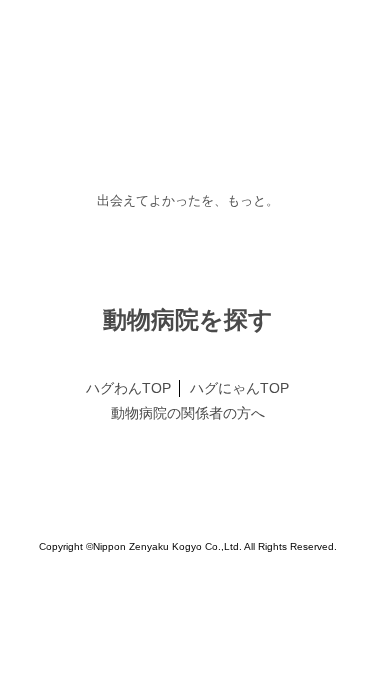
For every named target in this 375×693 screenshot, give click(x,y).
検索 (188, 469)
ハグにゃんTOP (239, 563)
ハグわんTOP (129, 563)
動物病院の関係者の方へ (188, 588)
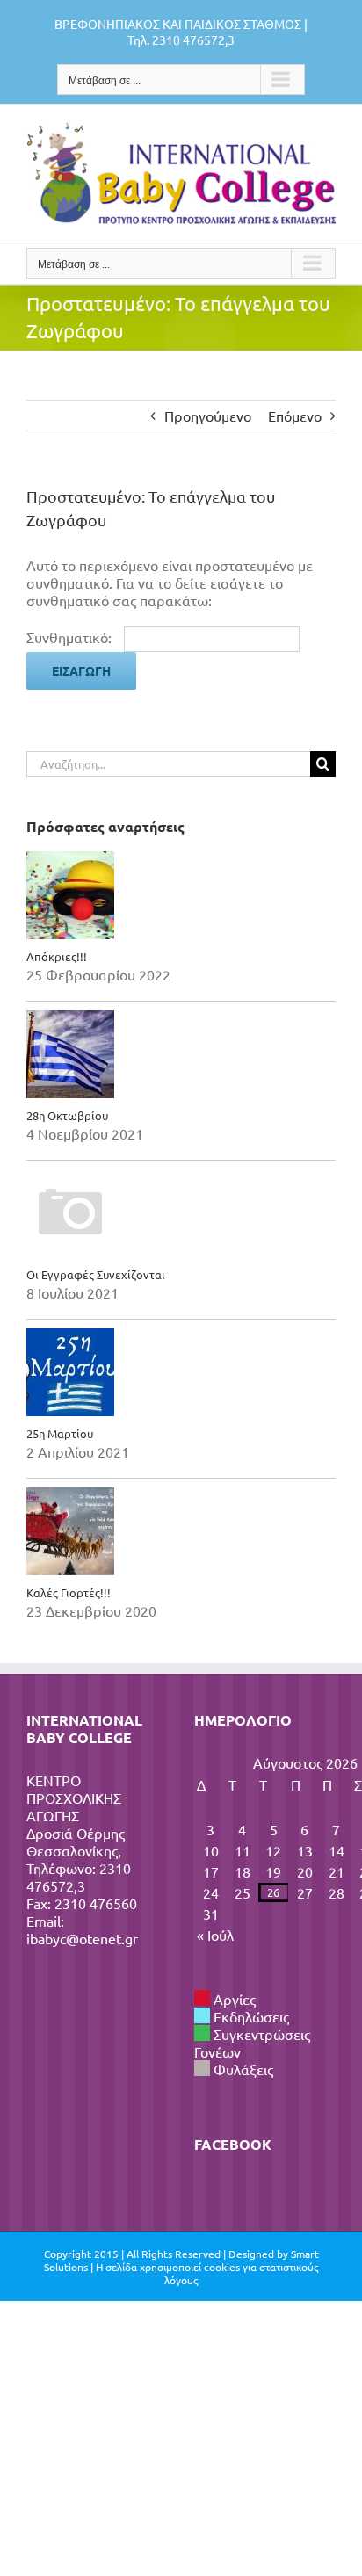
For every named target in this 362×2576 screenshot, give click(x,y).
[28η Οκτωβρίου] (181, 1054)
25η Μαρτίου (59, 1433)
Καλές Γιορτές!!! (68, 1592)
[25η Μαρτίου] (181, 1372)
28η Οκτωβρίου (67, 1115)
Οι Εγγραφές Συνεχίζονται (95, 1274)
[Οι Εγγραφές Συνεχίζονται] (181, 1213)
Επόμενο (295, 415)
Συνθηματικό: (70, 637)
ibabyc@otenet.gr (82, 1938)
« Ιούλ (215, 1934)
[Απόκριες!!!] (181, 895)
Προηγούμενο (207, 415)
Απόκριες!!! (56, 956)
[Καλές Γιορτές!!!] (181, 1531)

==

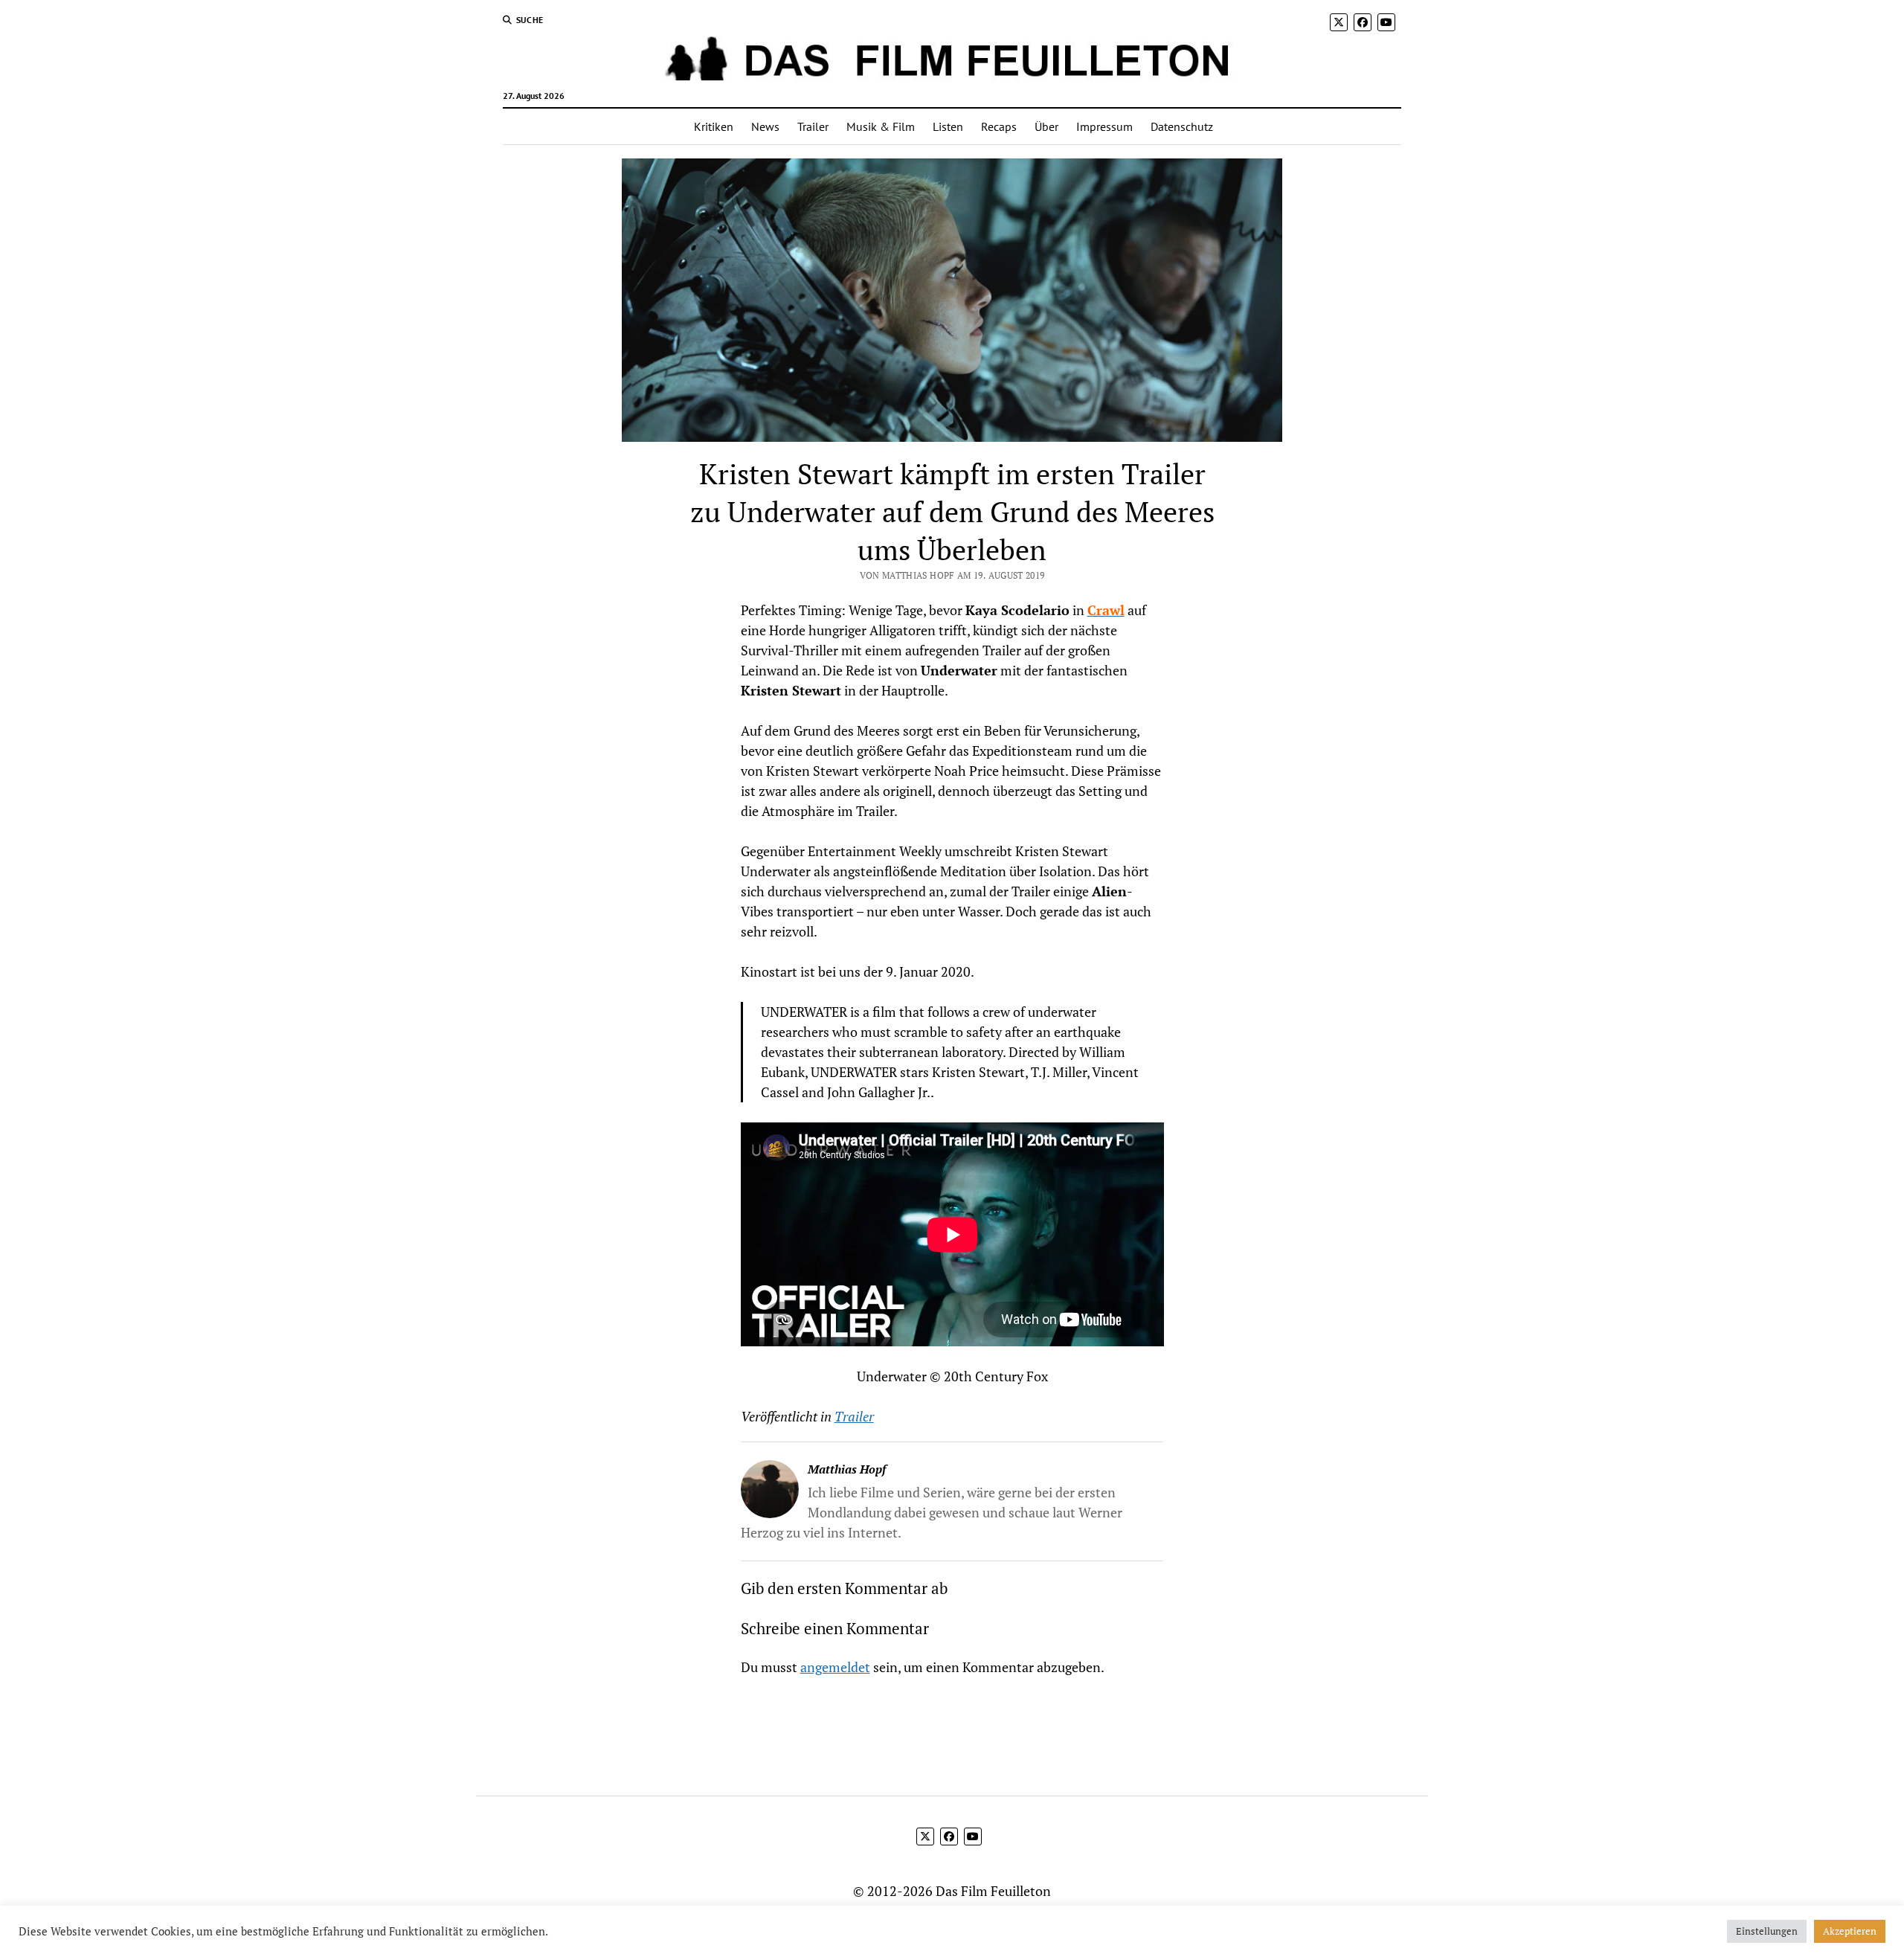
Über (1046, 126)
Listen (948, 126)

==

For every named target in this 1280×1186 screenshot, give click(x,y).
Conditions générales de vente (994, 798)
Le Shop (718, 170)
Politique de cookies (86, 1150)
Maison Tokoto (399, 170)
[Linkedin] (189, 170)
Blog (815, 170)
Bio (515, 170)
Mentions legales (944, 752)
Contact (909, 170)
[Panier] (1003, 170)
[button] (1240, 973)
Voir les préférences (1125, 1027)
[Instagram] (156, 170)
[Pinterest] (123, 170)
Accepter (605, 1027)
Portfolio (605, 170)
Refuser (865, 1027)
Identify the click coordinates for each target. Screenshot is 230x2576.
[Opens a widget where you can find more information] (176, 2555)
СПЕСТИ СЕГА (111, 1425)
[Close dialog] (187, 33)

--- ASSIGNMENT ---
Could you report every line of the material that contains the string "this"?

--- TASK ANSWER ---
For every named target in this 375×693 screenshot, give click(x,y).
For every named target in this 362×2576 screenshot, give click(x,y).
For every named target in this 1280×1186 screenshot, give click(x,y).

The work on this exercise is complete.